Morbihan will have its own departmental television, «Demain Sud Bretagne » , from next spring, and we can only be glad to note such development for the audiovisual media in Brittany, which creates a few jobs and a new communication space dedicated to "local" issues.
However, if one compares Brittany's situation with that of the other European regions with a similar strong identity, one has to be rather disappointed: Brittany is one of the few European regions that doesn't have its own television channel for its whole territory. This lack of audiovisual media has obvious negative consequences in economic, cultural and linguistic terms.
In return, Brittany will have a bunch of local televisions, with very limited budgets, thus fragmenting, the impact of audiovisual creation as well as information.

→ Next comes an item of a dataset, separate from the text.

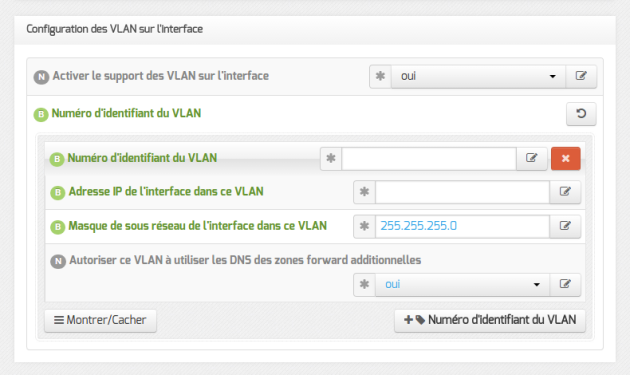Focus the Numéro d'identifiant du VLAN text field
The image size is (630, 375).
pyautogui.click(x=429, y=158)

Unless with an extremely important budget effort, out of reach for those structures, such local televisions will not be able to provide the service that a real public television for the five Breton departments would bring.
This incapacity to set up an audiovisual medium able to produce quality documentaries and fictions and to inform the whole concerned population is a real Breton exception in Europe.

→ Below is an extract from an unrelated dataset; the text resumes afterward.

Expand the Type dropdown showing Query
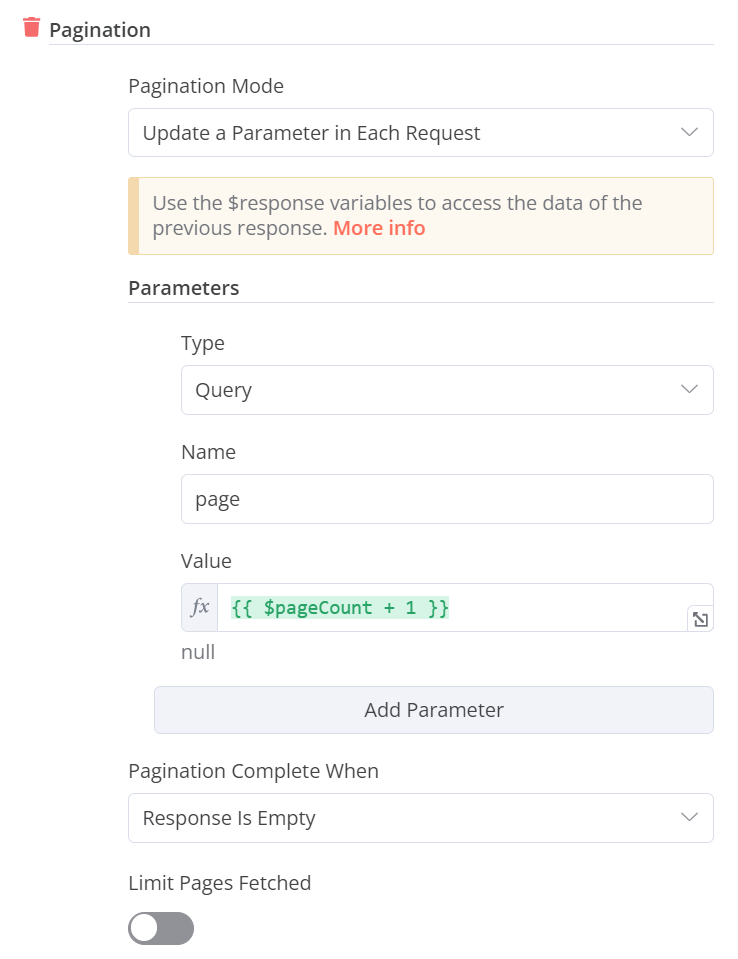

Without reaching at once the level of a television channel as it exists in Wales, there are alternate solutions such as the Corsican channel Via Stella (15 hours of daily programmes, 30% in Corsican, a live cultural show at 6 pm, documentaries, youth programmes, music, Corsican news every 3 hours, political debates...) See also ( voir notre article )
The Breton exception in this matter is also linked to the almost absolute lack of interest of the Breton councillors for audiovisual matters, and their inability to negotiate with the state and France Televisions in order to set up a real general interest audiovisual service for the 5 Breton departments. For the Breton Party, it is a major fault on their part which hinders the economic, cultural and linguistic development in Brittany.